> [Data section]
Start

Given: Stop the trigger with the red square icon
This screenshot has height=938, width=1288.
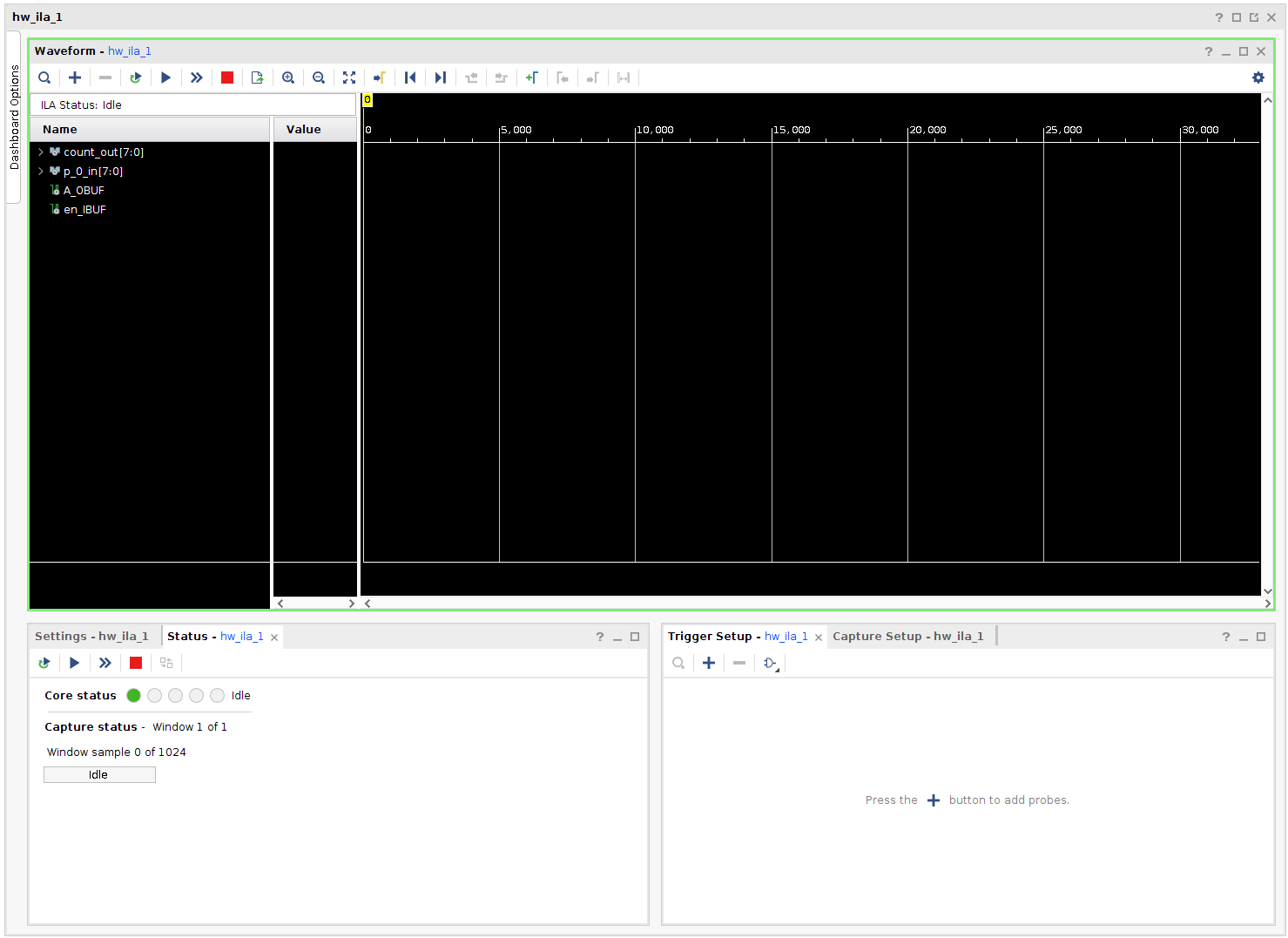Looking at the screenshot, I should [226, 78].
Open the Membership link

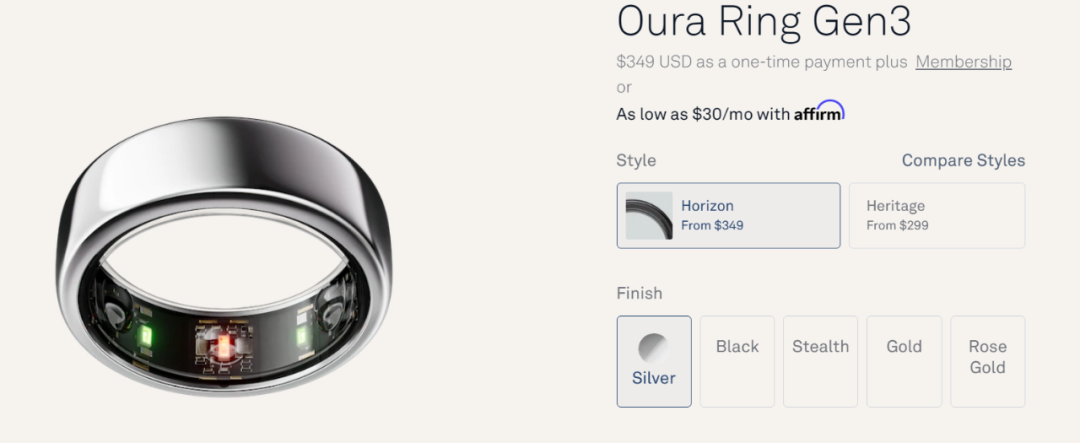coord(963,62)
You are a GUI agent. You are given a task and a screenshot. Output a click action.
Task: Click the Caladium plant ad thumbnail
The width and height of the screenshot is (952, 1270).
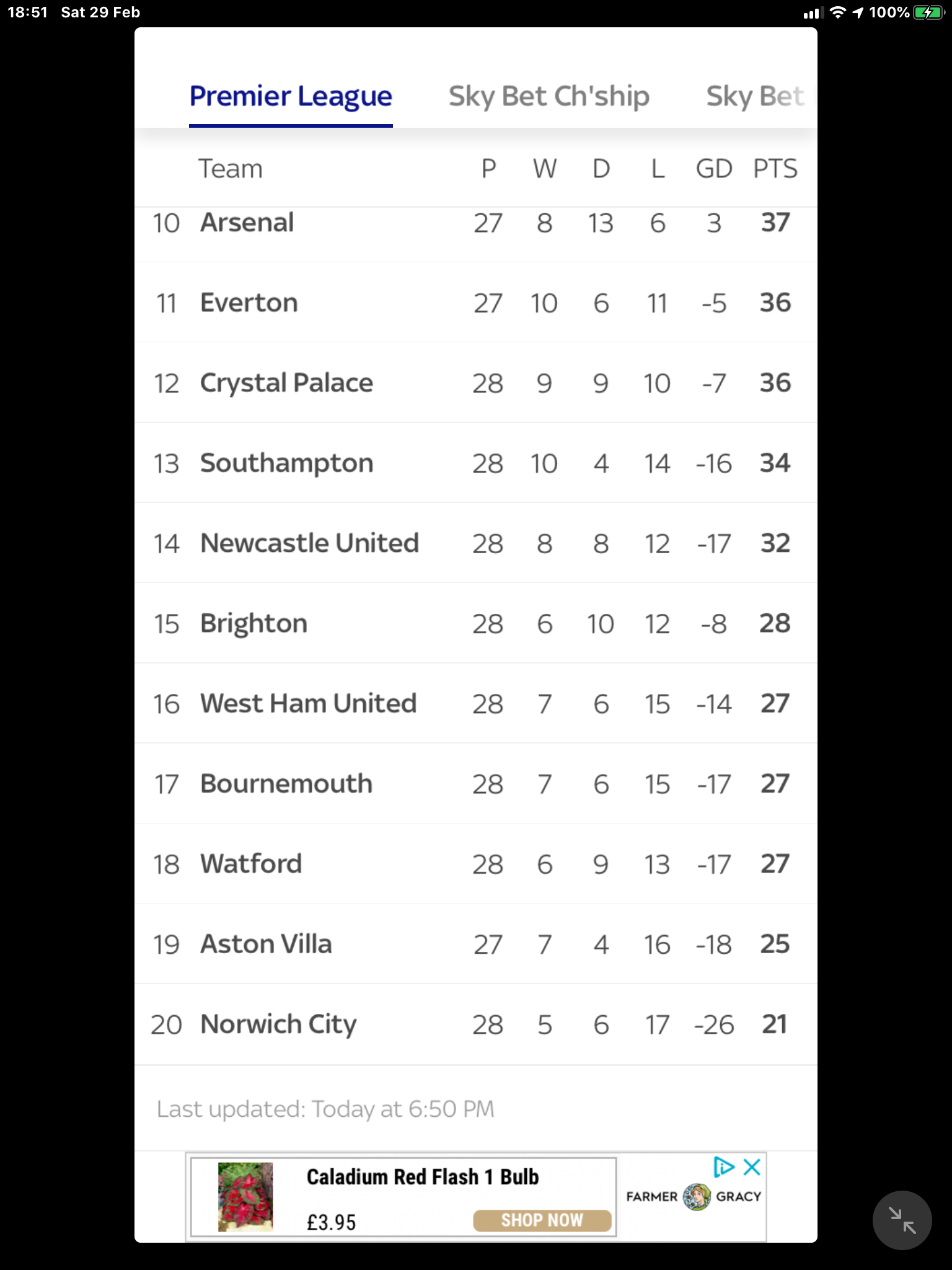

End

> [Problem statement]
Reproduce the text of all three items above word for word, and leave the pictures out.

> [Exercise output]
Given: Stop the trigger with the red square icon
This screenshot has height=938, width=1288.
Looking at the screenshot, I should [226, 78].
Open the Membership link

coord(963,62)
You are a GUI agent. You are given a task and a screenshot. Output a click action.
Task: Click the Caladium plant ad thumbnail
The width and height of the screenshot is (952, 1270).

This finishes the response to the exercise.